Bu anın ne kadar zor olduğunu anlatacak kelimeler bulamıyordum. Kerem’in acısını paylaşırken, ona olan sevgimi ve desteğimi sessizce sunmaya çalışıyordum. Bu acı dolu veda, hayatının en zor anlarından biriydi ve ben onun yanında olmak için elimden geleni yapıyordum.

Kerem, annesinin elini son bir kez öptü ve ardından gözyaşları içinde geri çekildi. Ona sarıldım ve birlikte dışarı çıktık. Koridorda, onun yanımda ağlamasına izin verdim. "Kerem, yanındayım," dedim, gözlerim dolu dolu. "Seni asla yalnız bırakmayacağım."

Bu zor gece, Kerem için derin bir acı ve kayıpla doluydu. Ama onun yanında olup ona destek olabilmek, belki de yapabileceğim en önemli şeydi..

Hastaneden çıktıktan sonra Kerem’le birlikte arabaya bindik. Yol boyunca sessizlik hakimdi, Kerem’in gözleri hala yaşlı ve yüzü solgundu. Bir süre sonra yetimhaneye vardık. Arabadan inerken, ona son bir kez baktım.

"Kerem, burada senin yanındayım," dedim nazikçe. "Unutma, her zaman."

Kerem başını salladı ve zorla bir gülümsemeyle karşılık verdi. "Teşekkür ederim Elif. Sen olmasan bu kadarını bile başaramazdım."
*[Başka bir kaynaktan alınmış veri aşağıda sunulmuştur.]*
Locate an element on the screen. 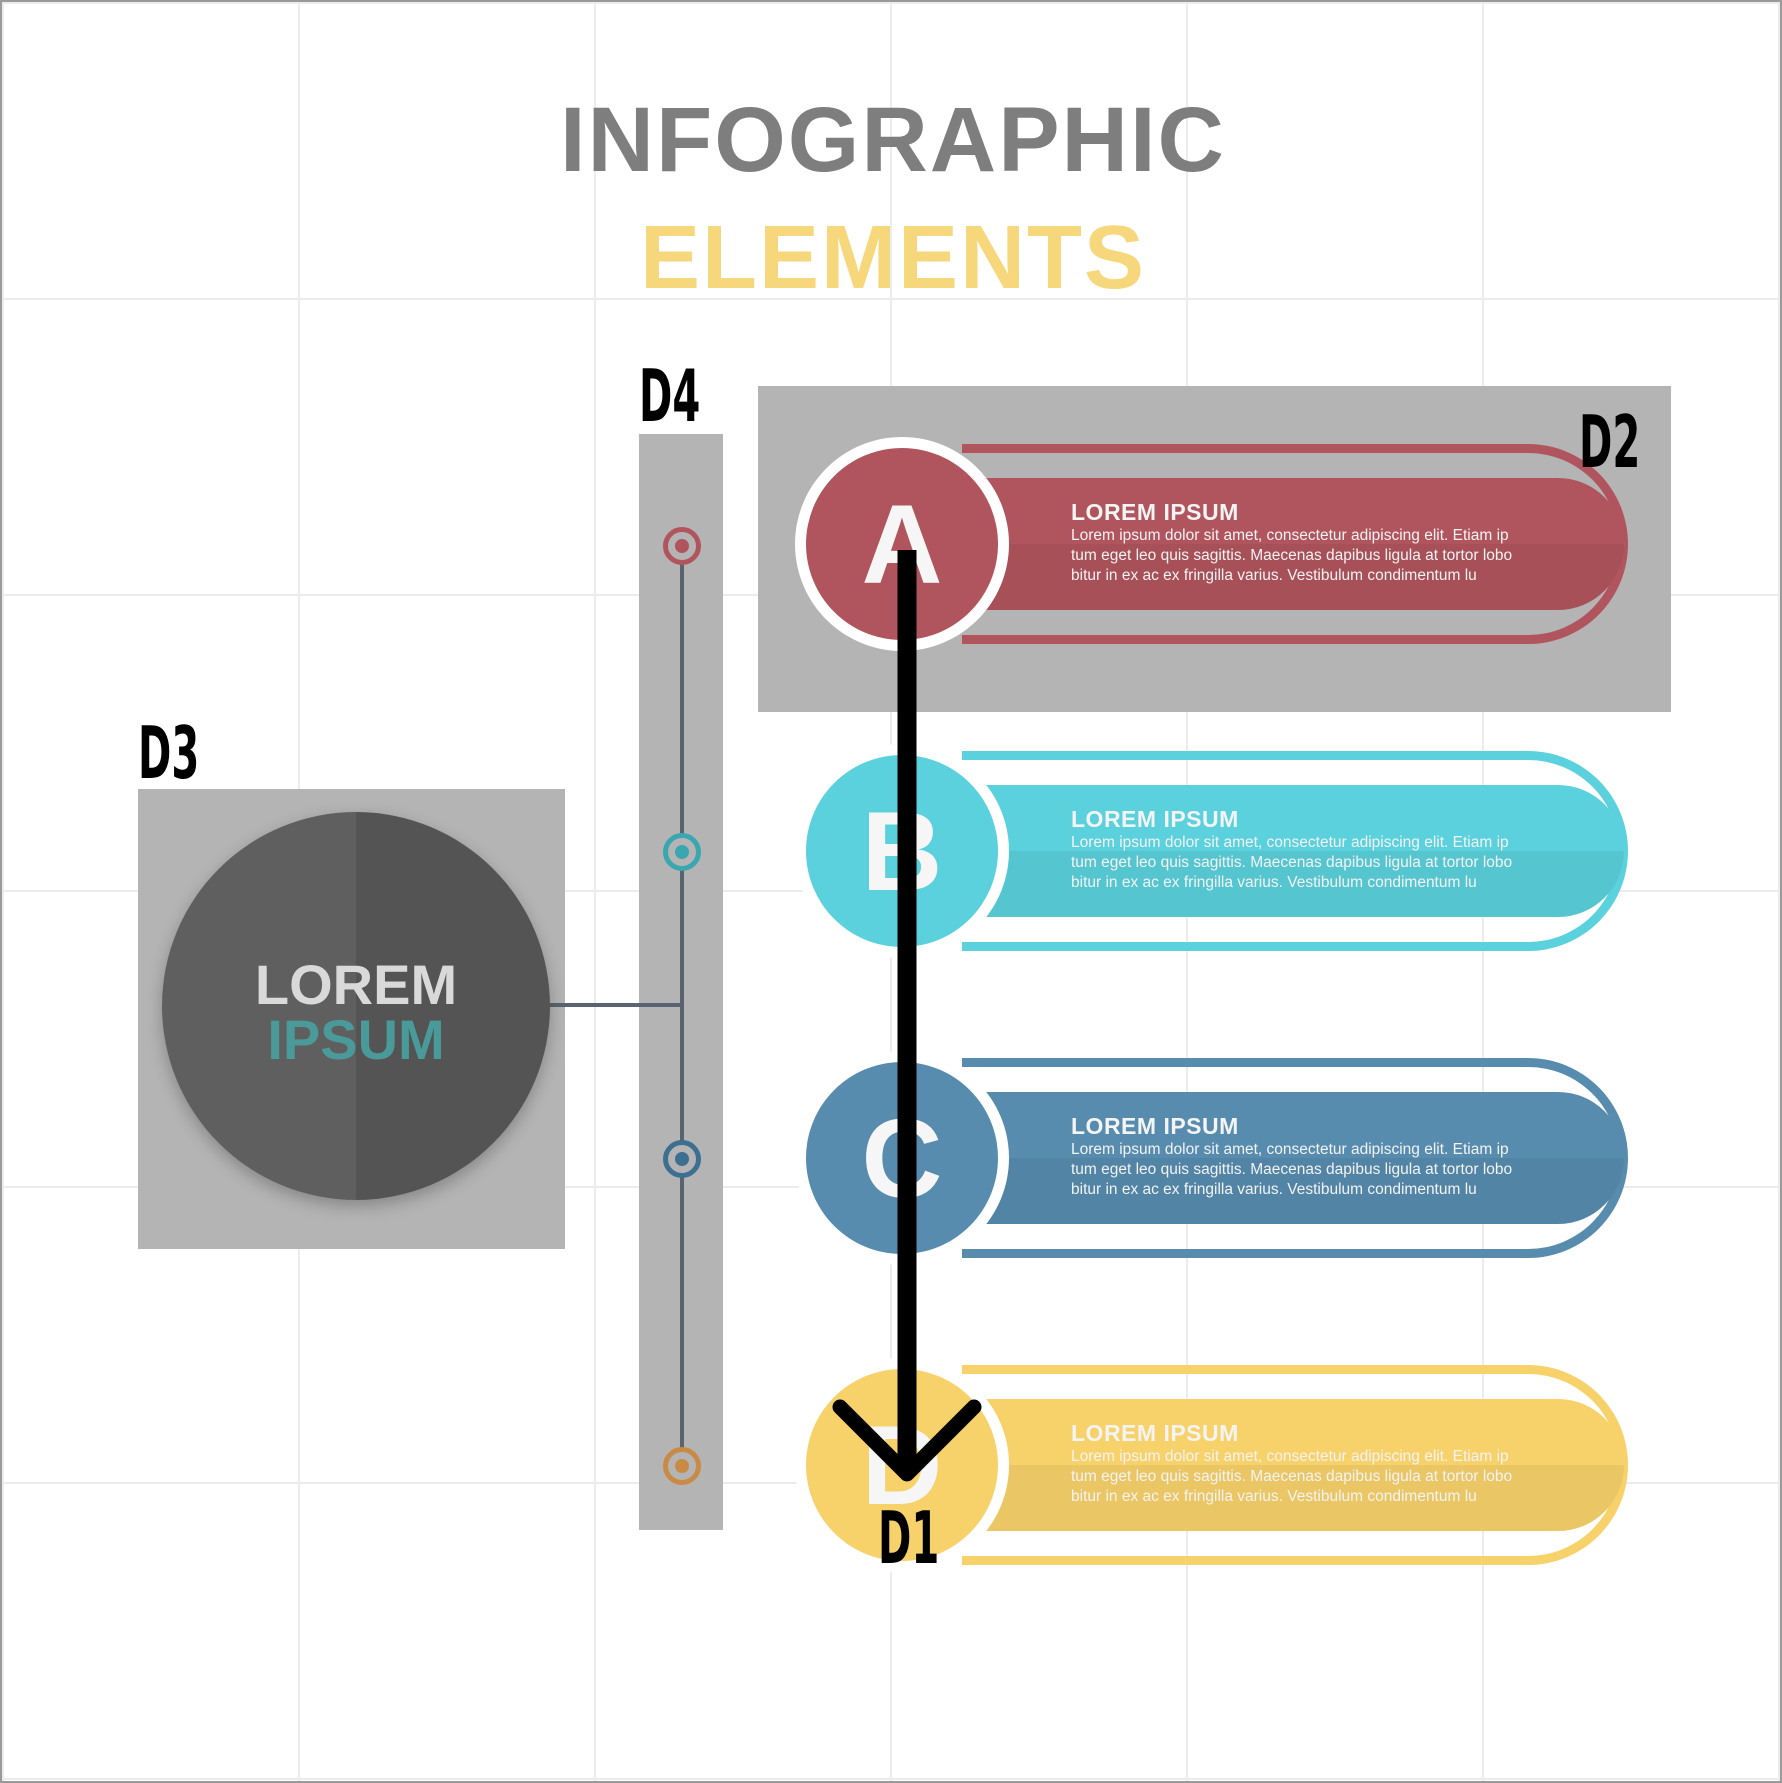  annotation-d4: D4 is located at coordinates (670, 396).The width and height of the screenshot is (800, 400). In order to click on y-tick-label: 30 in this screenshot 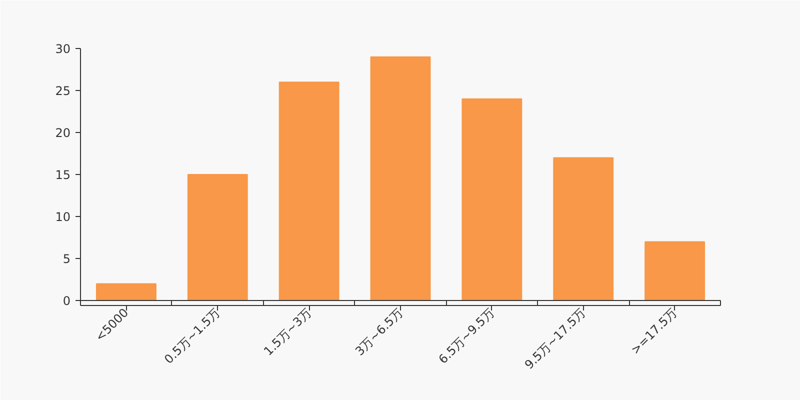, I will do `click(63, 49)`.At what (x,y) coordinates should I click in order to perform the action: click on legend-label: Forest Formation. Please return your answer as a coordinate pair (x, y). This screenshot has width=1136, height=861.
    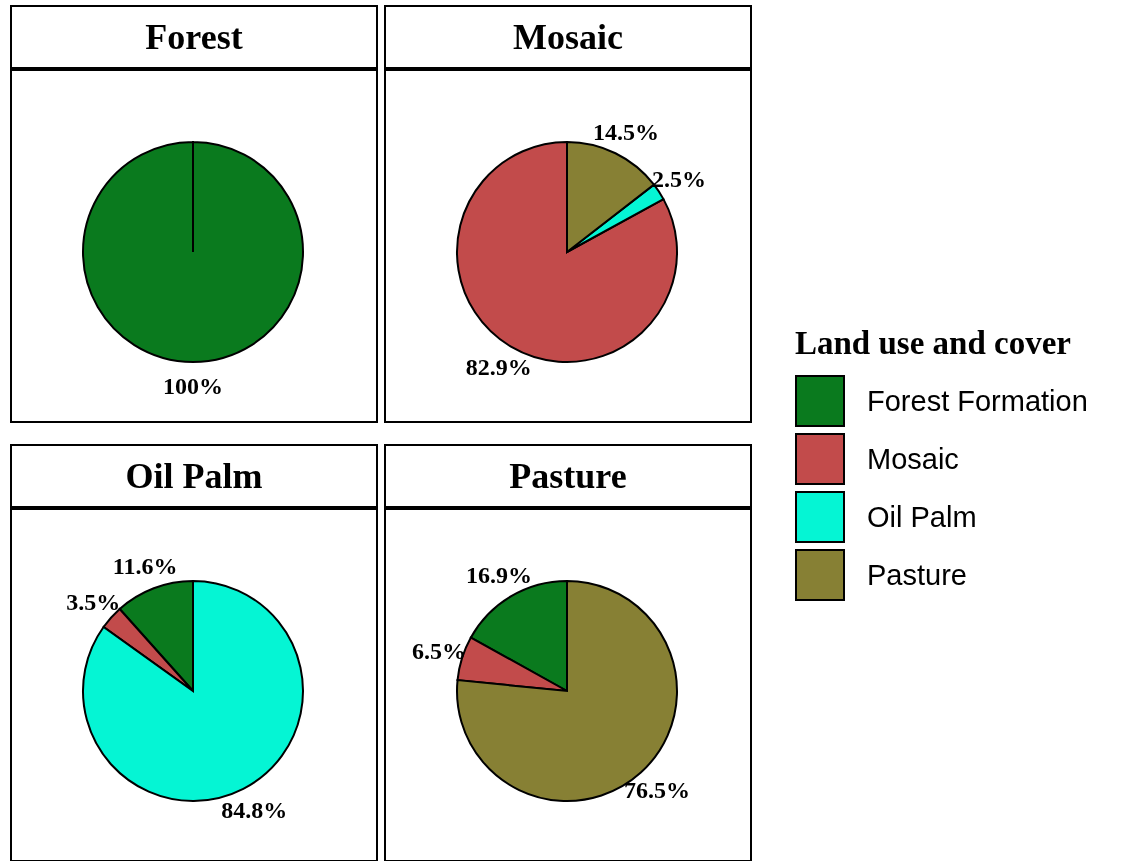
    Looking at the image, I should click on (978, 401).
Ona veda edip yetimhaneye girdim. İçeri adım attığımda, her yer sessizdi. Çocuklar ve çalışanlar uyuyordu. Odama doğru sessiz adımlarla ilerledim ve kapıyı dikkatlice kapattım. Odama girer girmez, tüm duygu yoğunluğu üzerime çöktü.

Yatağımın yanında duran pencerenin kenarına geçtim ve dışarıdaki karanlık manzaraya bakarak gözyaşlarına engel olamadım. Kerem’in annesinin ölümü, Kerem’in yaşadığı acı ve kayıp, benim de içimde derin bir yara açmıştı. Onun annesi için ağlarken, bir yandan da hiç tanımadığım kendi annemi düşünüyordum. Küçüklüğümden beri annemi tanımamış olmanın eksikliği, Kerem’in yaşadığı bu kayıpla birlikte yeniden canlanmıştı.
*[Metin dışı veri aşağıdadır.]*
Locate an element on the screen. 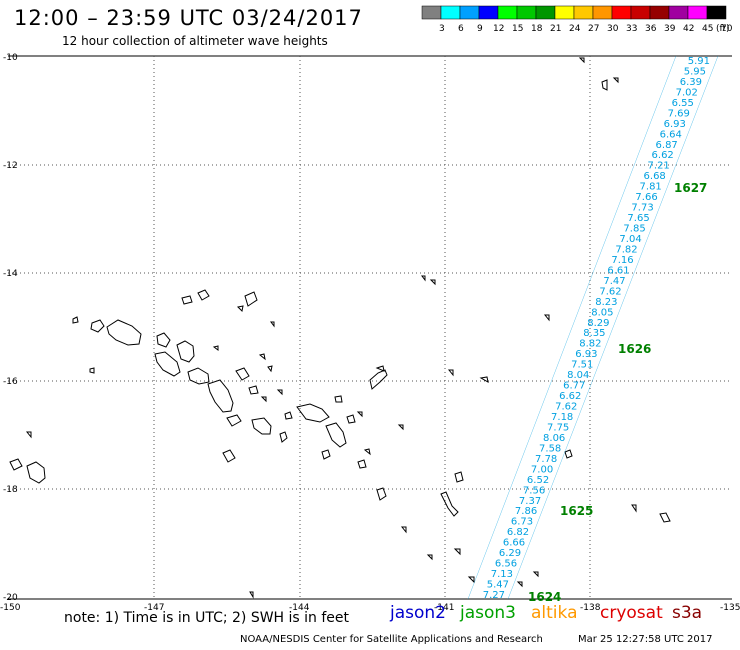 This screenshot has height=650, width=740. colorbar-label: 21 is located at coordinates (556, 29).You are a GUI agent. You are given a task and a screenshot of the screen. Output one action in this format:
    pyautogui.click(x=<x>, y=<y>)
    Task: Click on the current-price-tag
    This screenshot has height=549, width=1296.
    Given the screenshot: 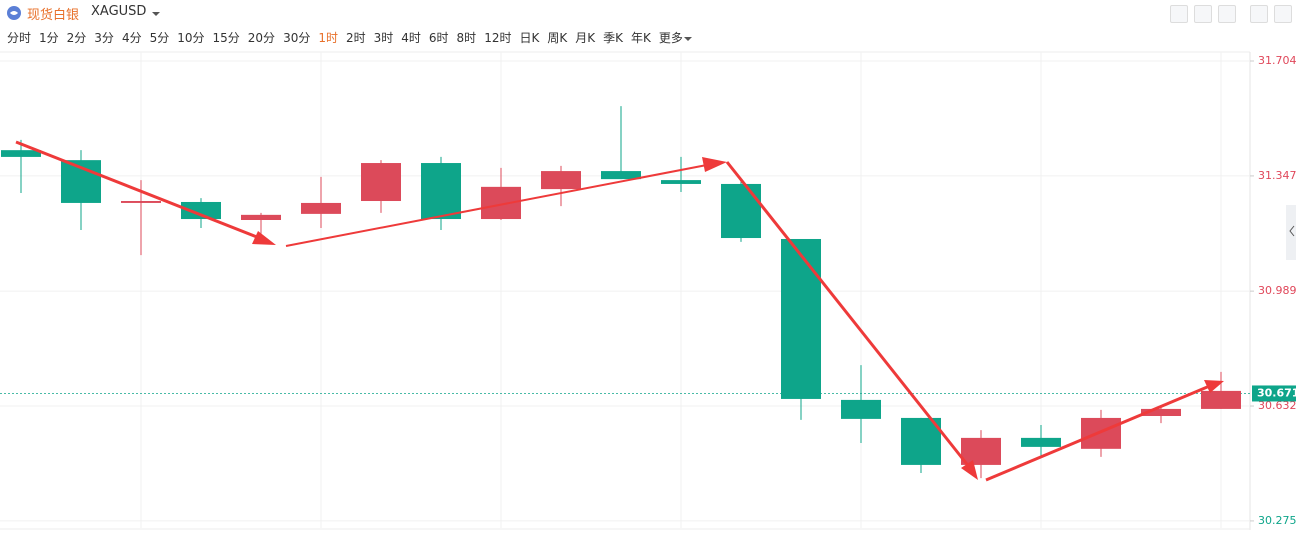 What is the action you would take?
    pyautogui.click(x=1274, y=394)
    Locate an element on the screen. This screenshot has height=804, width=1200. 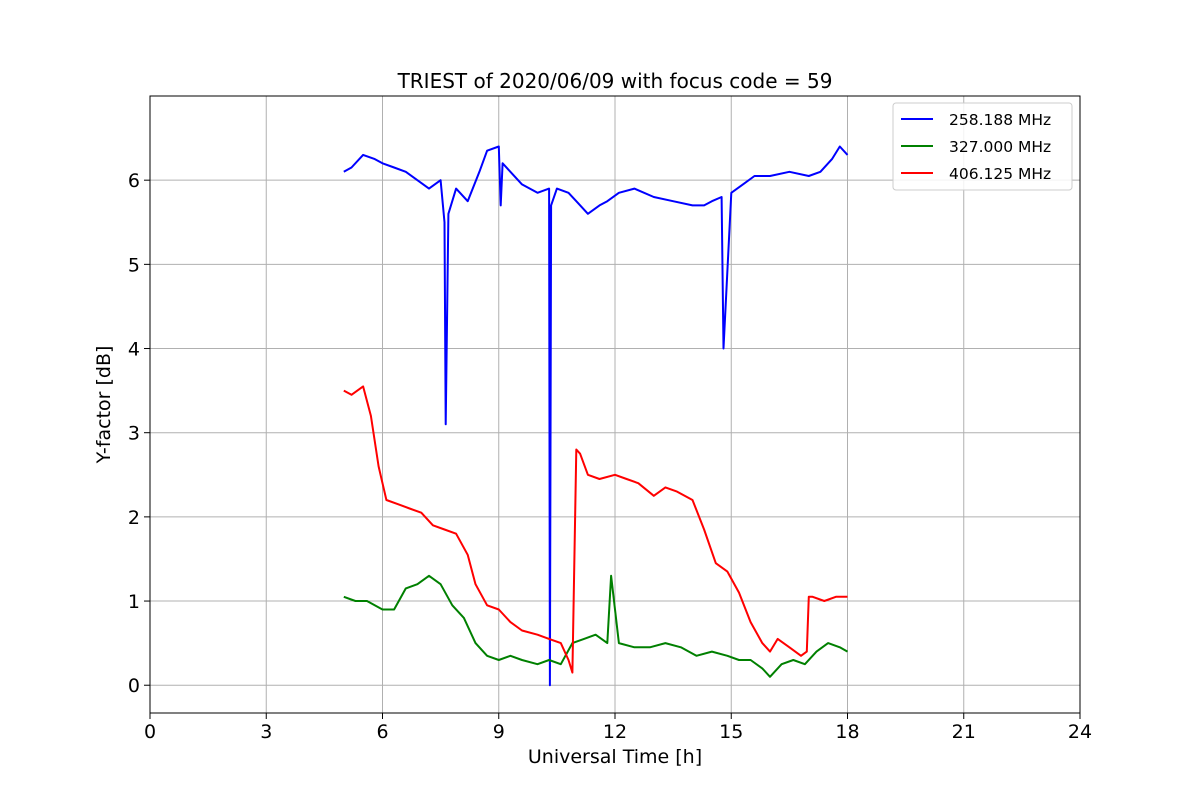
y-tick-label: 2 is located at coordinates (134, 518).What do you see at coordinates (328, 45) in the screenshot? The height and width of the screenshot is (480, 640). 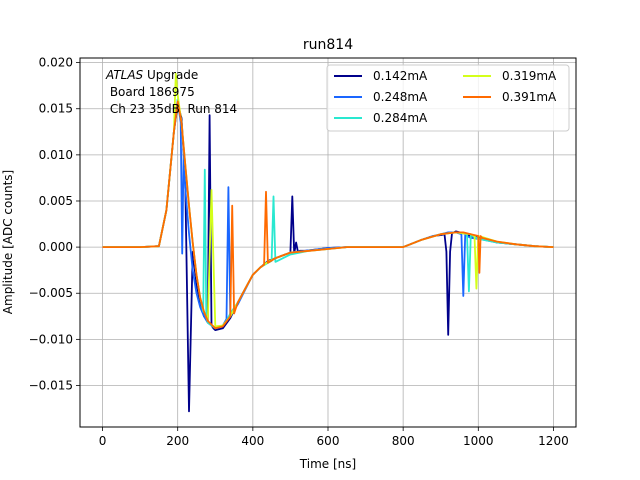 I see `chart-title: run814` at bounding box center [328, 45].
Kerem’in annesi için ağlarken, gözyaşlarım daha da çoğaldı. Onun son anlarını düşünmek, kalbimi sıkıştırıyordu. Kerem’in acısını paylaşmak, ona destek olmak istemiştim, ama içimde derin bir çaresizlik hissediyordum. Onun yanında olmaya çalışırken, kendi yaralarım da yeniden kanamaya başlamıştı.

Ayrıca Kerem’in bana olan sevgisini itiraf edişi ve benim ona gerçeği söyleyememiş olmam, içimde derin bir suçluluk ve karmaşa yaratmıştı. Kerem bana "seni seviyorum" demişti, ama ben ona onun üvey kardeşi olduğumuzu söyleyememiştim. Kerem’in bu gerçeği öğrendiğinde ne kadar yıkılacağını düşündükçe, gözyaşlarım daha da hızlanıyordu.

Pencerenin kenarında, dışarıdaki karanlığa bakarak, içimdeki bu karmaşık duygularla boğuşuyordum. Hem Kerem’in acısını paylaşıyor, hem hiç tanımadığım annem için ağlıyor, hem de Kerem’in sevgisine karşılık verememiş olmanın getirdiği suçluluğu hissediyordum. Her şey o kadar karmaşık ve zorlayıcıydı ki, içimdeki acının tarifini bile yapamıyordum.

"Anne," diye fısıldadım gözyaşları arasında, "Keşke burada olsaydın. Keşke bana ne yapmam gerektiğini söyleyebilseydin."

Gece boyunca, pencerenin kenarında oturup ağladım. Kerem’in yaşadığı acı, kendi hiç tanımadığım annemin eksikliği ve onun bana olan sevgisini geri çevirememiş olmanın getirdiği suçluluk, içimde büyük bir fırtına yaratmıştı. Bu karmaşık duygularla başa çıkmak zor olacaktı, ama güçlü olmak zorundaydım. Hem Kerem için, hem de kendi iç huzurum için.